▸ PROBLEM DETAILS:
Rewrite the lines below as a Markdown table with the columns "Row" and "Text," starting with the line that contains "Take a chart snapshot with camera icon" and going on through the end of the entries, skipping blank lines. Leave the pictures out.

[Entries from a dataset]
---+---
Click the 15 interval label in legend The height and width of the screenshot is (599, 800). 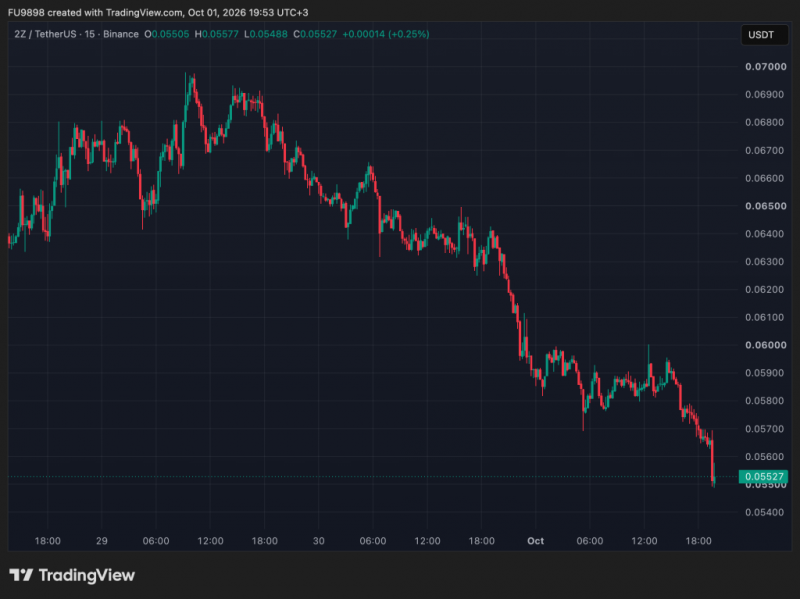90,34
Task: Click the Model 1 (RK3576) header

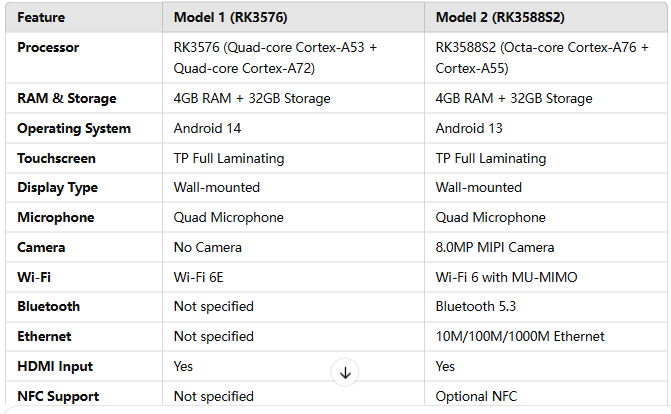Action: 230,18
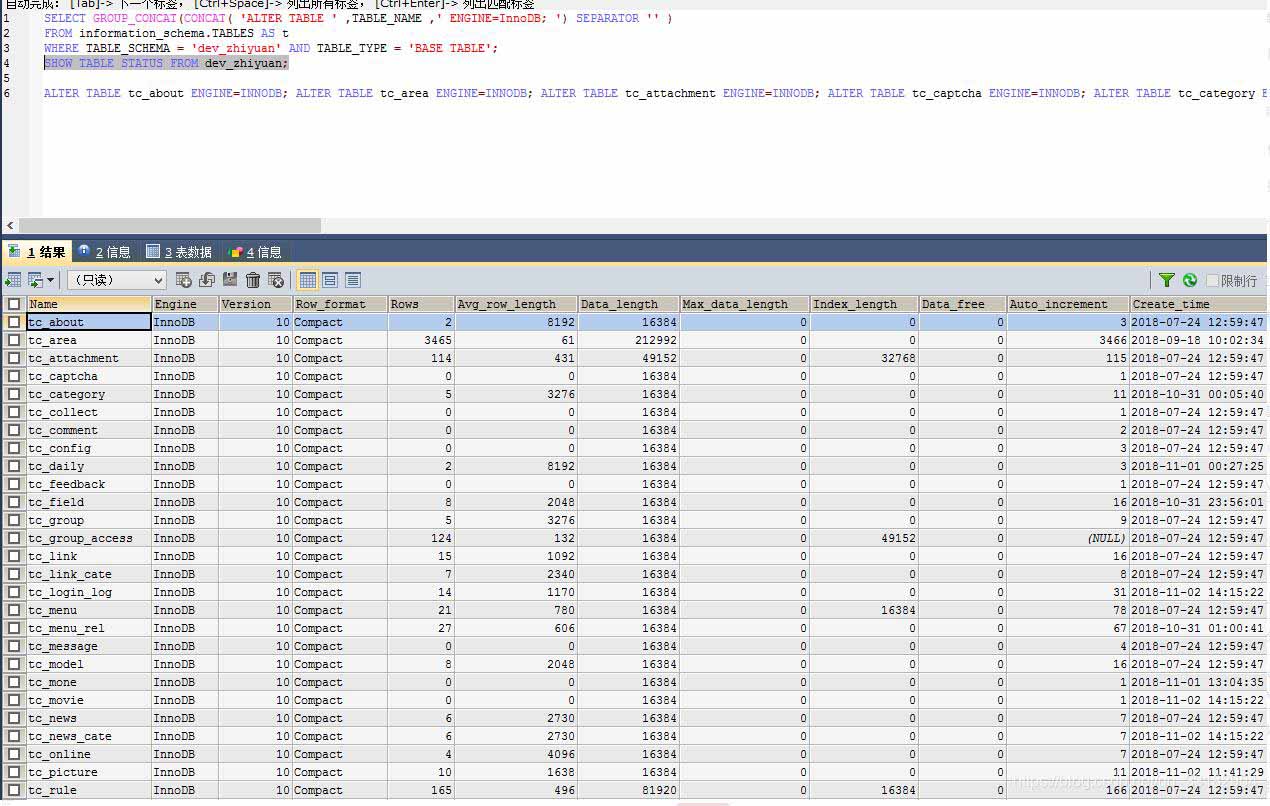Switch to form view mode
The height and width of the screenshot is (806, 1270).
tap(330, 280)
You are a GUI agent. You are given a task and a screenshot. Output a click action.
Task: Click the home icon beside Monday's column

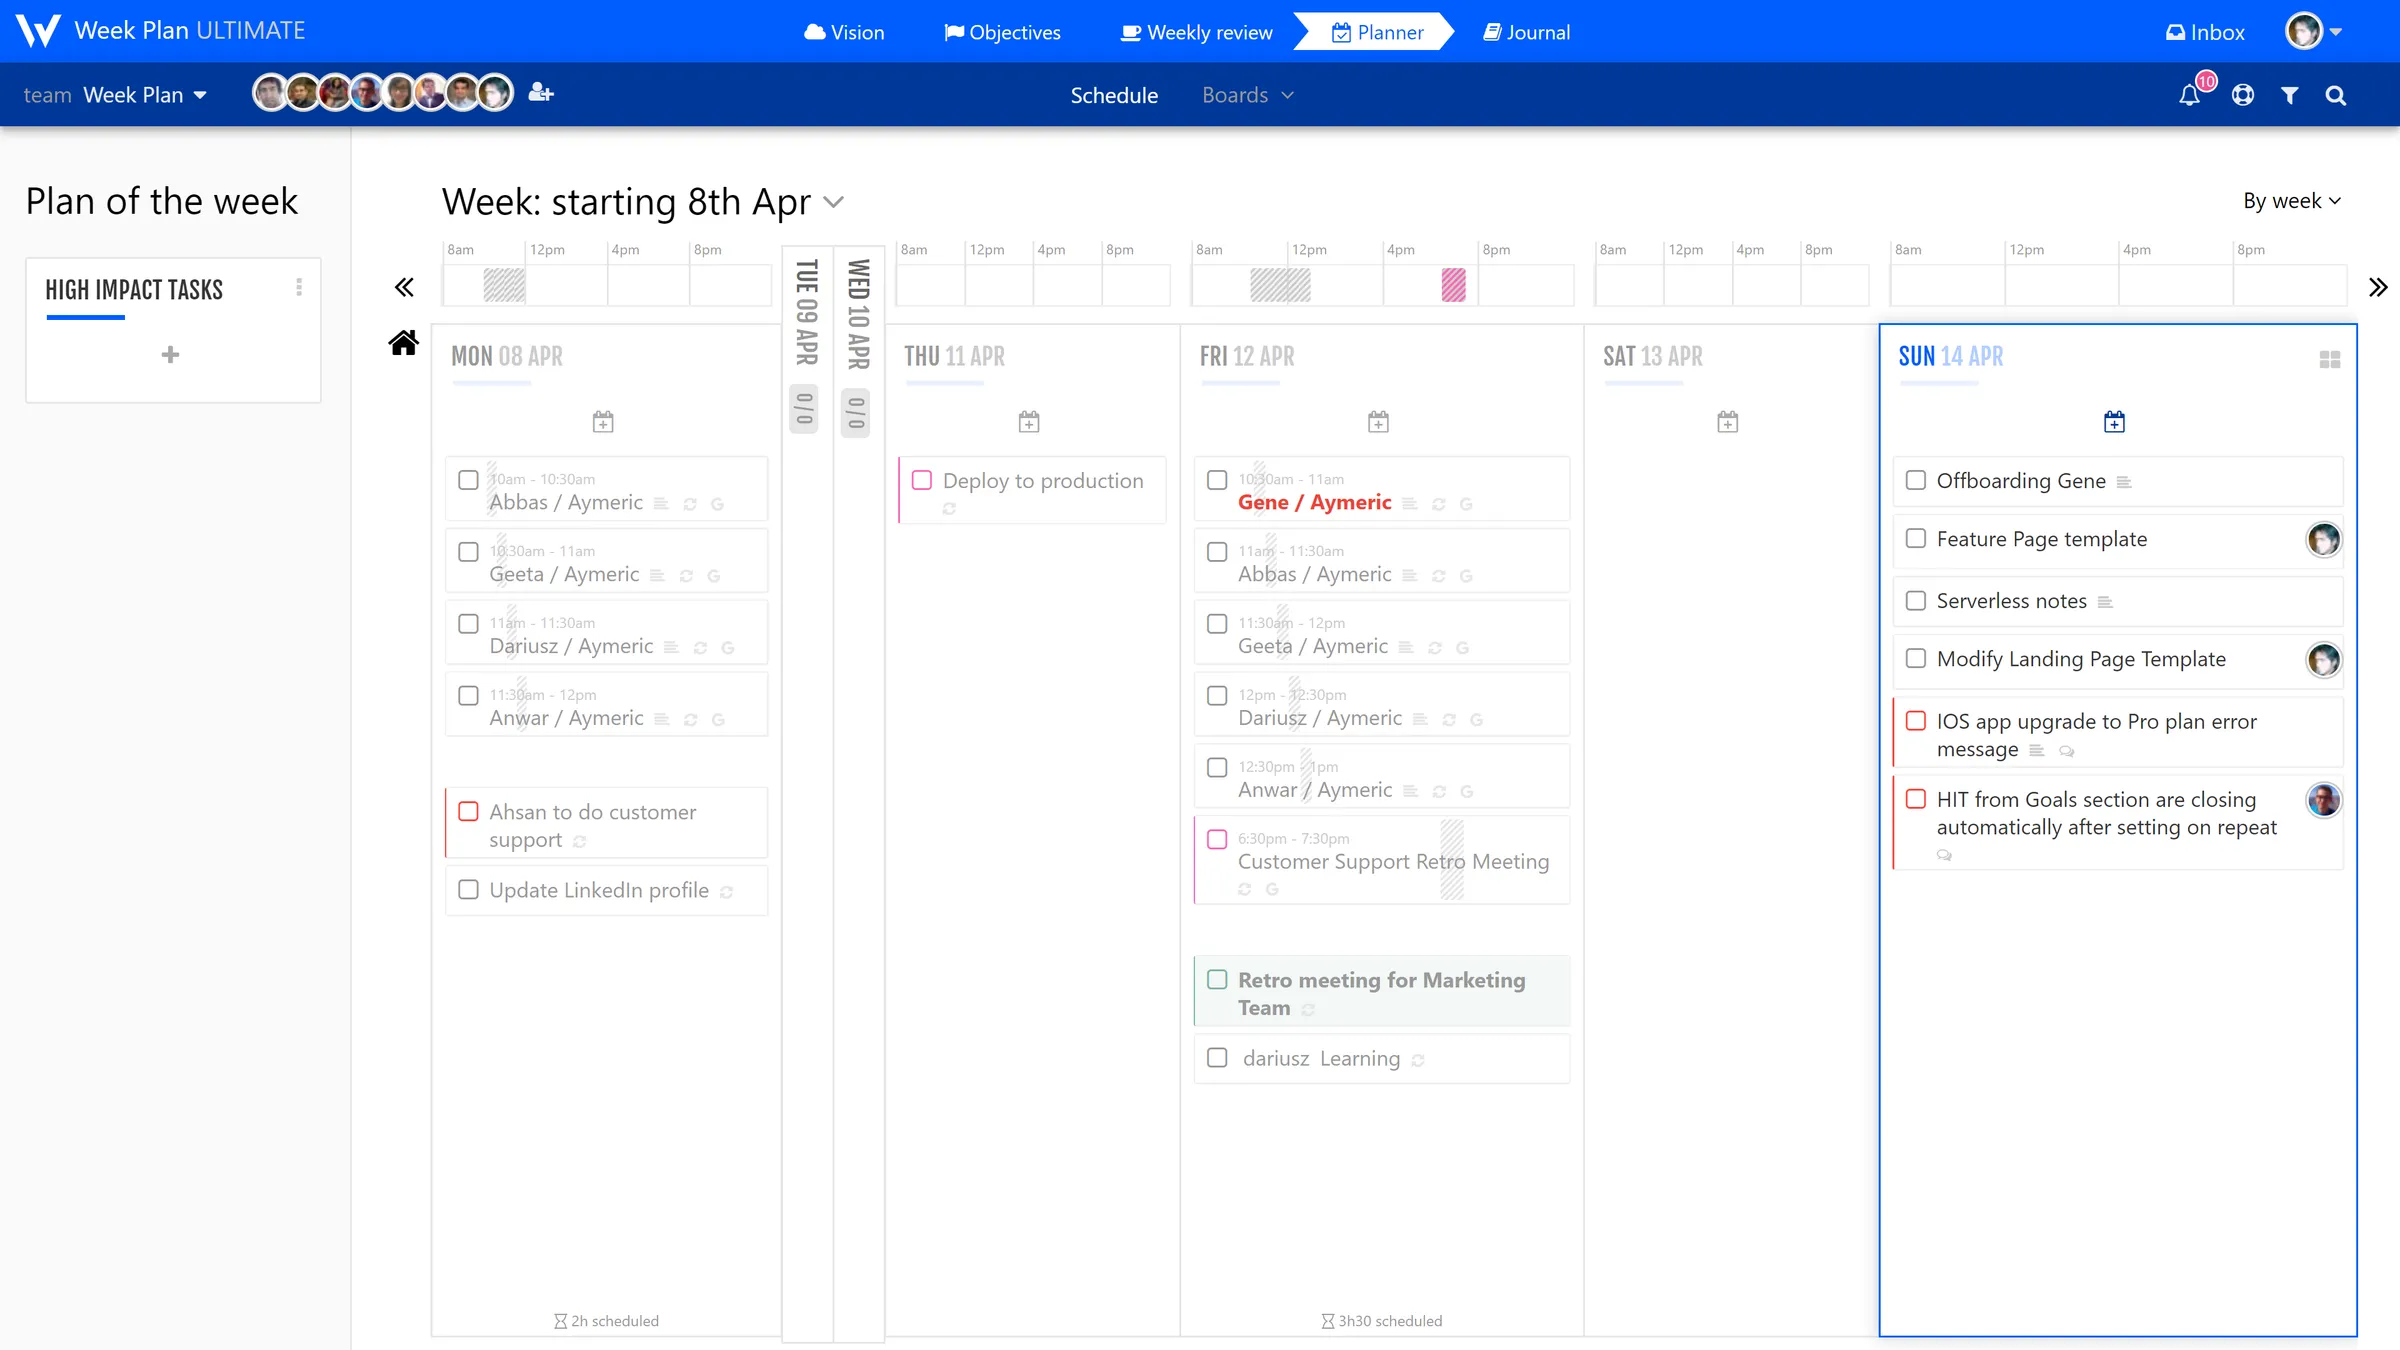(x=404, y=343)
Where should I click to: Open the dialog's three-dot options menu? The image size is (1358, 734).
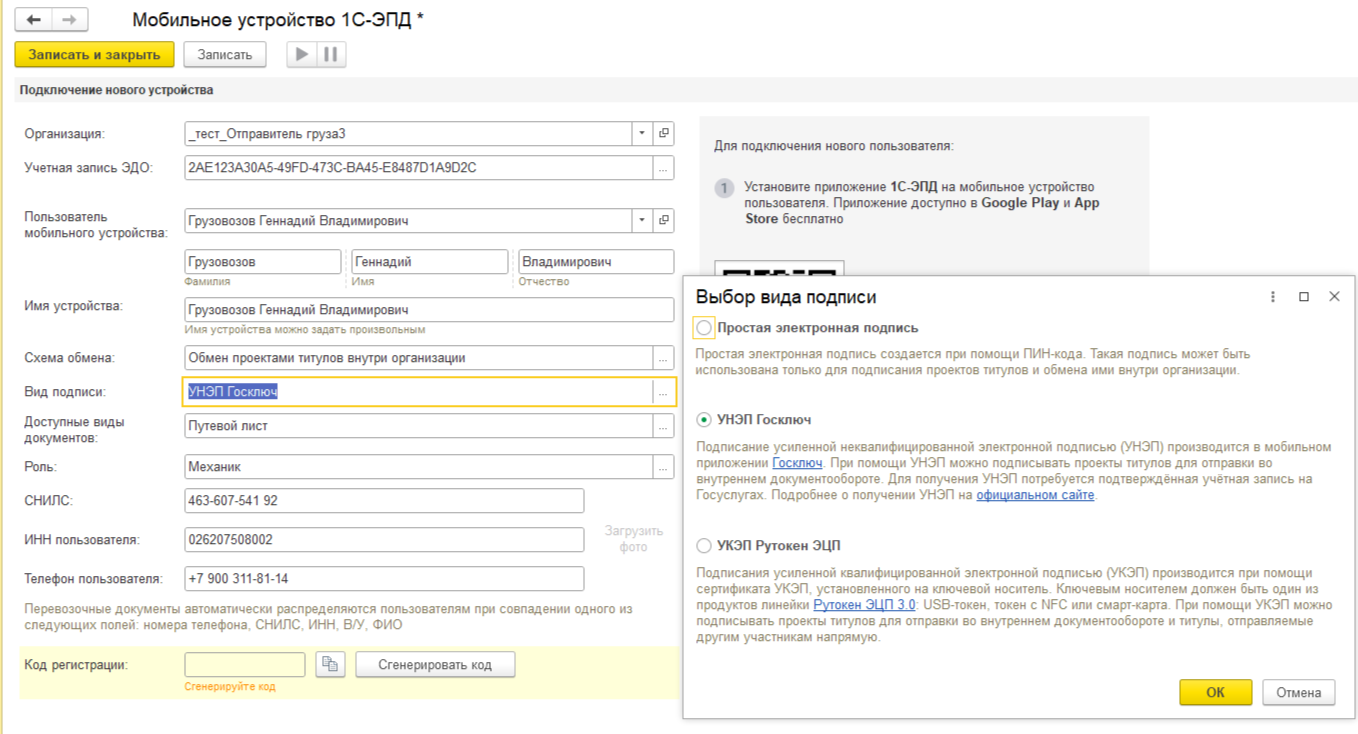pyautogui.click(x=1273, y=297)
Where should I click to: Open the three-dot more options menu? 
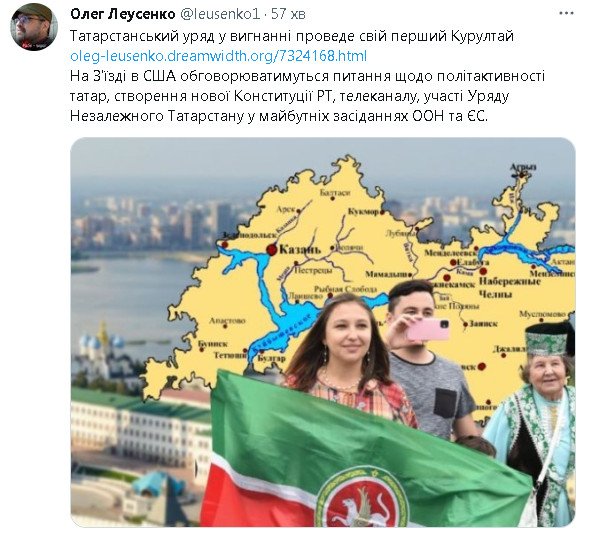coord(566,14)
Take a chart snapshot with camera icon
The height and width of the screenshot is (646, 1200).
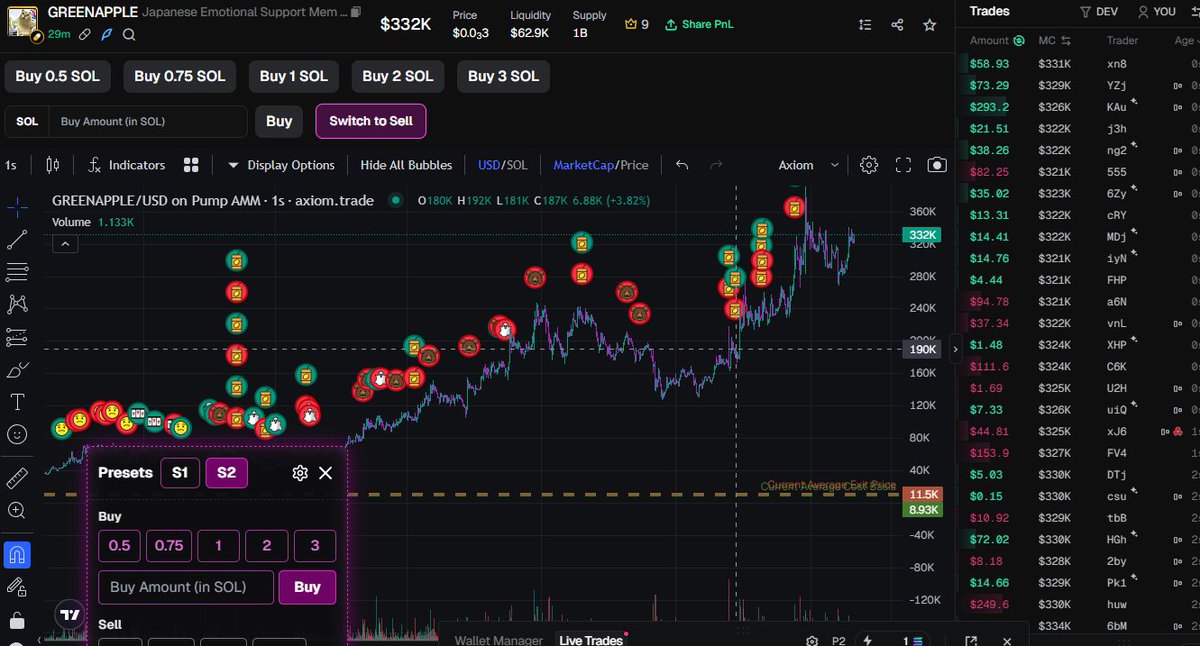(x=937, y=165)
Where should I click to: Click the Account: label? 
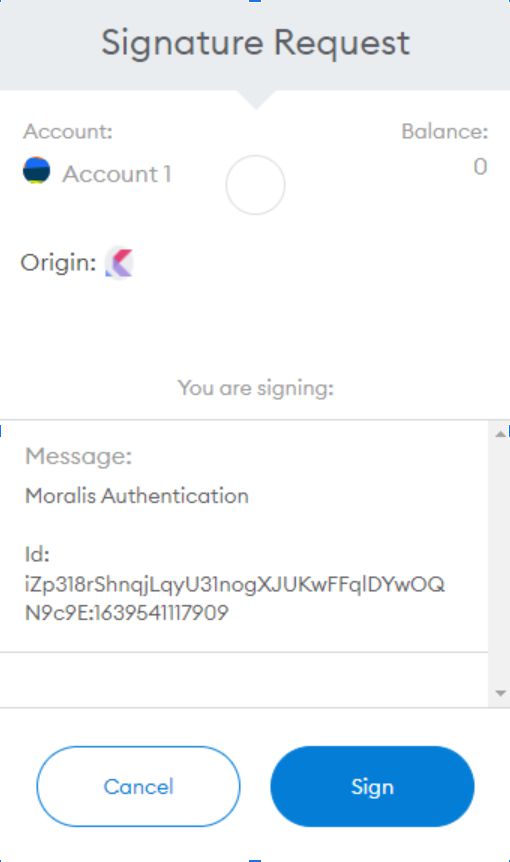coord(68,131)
---+---
▸ FINISHED EXERCISE:
| Row | Text |
|---|---|
| 1 | Take a chart snapshot with camera icon |
| 2 | The height and width of the screenshot is (646, 1200). |
| 3 | (x=937, y=165) |
| 4 | Where should I click to: Click the Account: label?  |
| 5 | coord(68,131) |